*** RECORDS PROVIDED Section Begins ***

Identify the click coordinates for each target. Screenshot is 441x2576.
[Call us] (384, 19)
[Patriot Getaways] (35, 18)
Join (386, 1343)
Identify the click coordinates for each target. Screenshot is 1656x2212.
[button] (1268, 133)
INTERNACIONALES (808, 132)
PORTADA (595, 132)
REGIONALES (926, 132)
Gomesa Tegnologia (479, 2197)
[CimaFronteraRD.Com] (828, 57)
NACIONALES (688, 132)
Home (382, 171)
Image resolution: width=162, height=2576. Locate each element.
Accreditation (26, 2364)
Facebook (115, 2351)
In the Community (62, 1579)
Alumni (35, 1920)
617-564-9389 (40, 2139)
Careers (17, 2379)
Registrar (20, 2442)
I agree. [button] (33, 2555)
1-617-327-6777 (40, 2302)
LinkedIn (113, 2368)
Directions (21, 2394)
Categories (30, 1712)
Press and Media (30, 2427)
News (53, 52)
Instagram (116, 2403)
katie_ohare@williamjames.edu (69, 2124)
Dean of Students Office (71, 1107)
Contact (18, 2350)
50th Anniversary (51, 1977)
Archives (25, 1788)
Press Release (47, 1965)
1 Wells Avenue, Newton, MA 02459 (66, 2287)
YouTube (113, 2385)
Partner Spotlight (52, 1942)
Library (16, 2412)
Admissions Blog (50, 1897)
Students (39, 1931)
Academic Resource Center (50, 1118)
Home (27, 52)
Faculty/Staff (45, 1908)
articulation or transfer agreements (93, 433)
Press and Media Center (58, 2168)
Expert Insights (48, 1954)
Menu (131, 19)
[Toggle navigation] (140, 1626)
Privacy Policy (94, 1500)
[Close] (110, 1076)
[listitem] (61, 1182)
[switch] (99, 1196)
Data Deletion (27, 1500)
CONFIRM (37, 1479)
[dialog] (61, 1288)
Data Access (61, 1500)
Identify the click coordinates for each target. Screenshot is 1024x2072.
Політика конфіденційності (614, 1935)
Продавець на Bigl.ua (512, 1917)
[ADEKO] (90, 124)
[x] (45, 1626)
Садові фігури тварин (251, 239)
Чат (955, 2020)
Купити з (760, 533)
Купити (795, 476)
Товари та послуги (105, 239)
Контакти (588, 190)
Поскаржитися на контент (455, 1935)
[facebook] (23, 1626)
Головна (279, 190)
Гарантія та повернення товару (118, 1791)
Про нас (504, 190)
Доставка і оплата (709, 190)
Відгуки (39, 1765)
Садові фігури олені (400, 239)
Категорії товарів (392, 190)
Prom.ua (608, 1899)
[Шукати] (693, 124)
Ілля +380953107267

*** RECORDS PROVIDED Section Ends ***

**TASK:** Please give the entries above again in full, exactly as written.

**RESULT:**
Identify the click coordinates for each target. Screenshot is 441x2576.
[Call us] (384, 19)
[Patriot Getaways] (35, 18)
Join (386, 1343)
Identify the click coordinates for each target. Screenshot is 1656x2212.
[button] (1268, 133)
INTERNACIONALES (808, 132)
PORTADA (595, 132)
REGIONALES (926, 132)
Gomesa Tegnologia (479, 2197)
[CimaFronteraRD.Com] (828, 57)
NACIONALES (688, 132)
Home (382, 171)
Image resolution: width=162, height=2576. Locate each element.
Accreditation (26, 2364)
Facebook (115, 2351)
In the Community (62, 1579)
Alumni (35, 1920)
617-564-9389 (40, 2139)
Careers (17, 2379)
Registrar (20, 2442)
I agree. [button] (33, 2555)
1-617-327-6777 (40, 2302)
LinkedIn (113, 2368)
Directions (21, 2394)
Categories (30, 1712)
Press and Media (30, 2427)
News (53, 52)
Instagram (116, 2403)
katie_ohare@williamjames.edu (69, 2124)
Dean of Students Office (71, 1107)
Contact (18, 2350)
50th Anniversary (51, 1977)
Archives (25, 1788)
Press Release (47, 1965)
1 Wells Avenue, Newton, MA 02459 (66, 2287)
YouTube (113, 2385)
Partner Spotlight (52, 1942)
Library (16, 2412)
Admissions Blog (50, 1897)
Students (39, 1931)
Academic Resource Center (50, 1118)
Home (27, 52)
Faculty/Staff (45, 1908)
articulation or transfer agreements (93, 433)
Press and Media Center (58, 2168)
Expert Insights (48, 1954)
Menu (131, 19)
[Toggle navigation] (140, 1626)
Privacy Policy (94, 1500)
[Close] (110, 1076)
[listitem] (61, 1182)
[switch] (99, 1196)
Data Deletion (27, 1500)
CONFIRM (37, 1479)
[dialog] (61, 1288)
Data Access (61, 1500)
Identify the click coordinates for each target. Screenshot is 1024x2072.
Політика конфіденційності (614, 1935)
Продавець на Bigl.ua (512, 1917)
[ADEKO] (90, 124)
[x] (45, 1626)
Садові фігури тварин (251, 239)
Чат (955, 2020)
Купити з (760, 533)
Купити (795, 476)
Товари та послуги (105, 239)
Контакти (588, 190)
Поскаржитися на контент (455, 1935)
[facebook] (23, 1626)
Головна (279, 190)
Гарантія та повернення товару (118, 1791)
Про нас (504, 190)
Доставка і оплата (709, 190)
Відгуки (39, 1765)
Садові фігури олені (400, 239)
Категорії товарів (392, 190)
Prom.ua (608, 1899)
[Шукати] (693, 124)
Ілля +380953107267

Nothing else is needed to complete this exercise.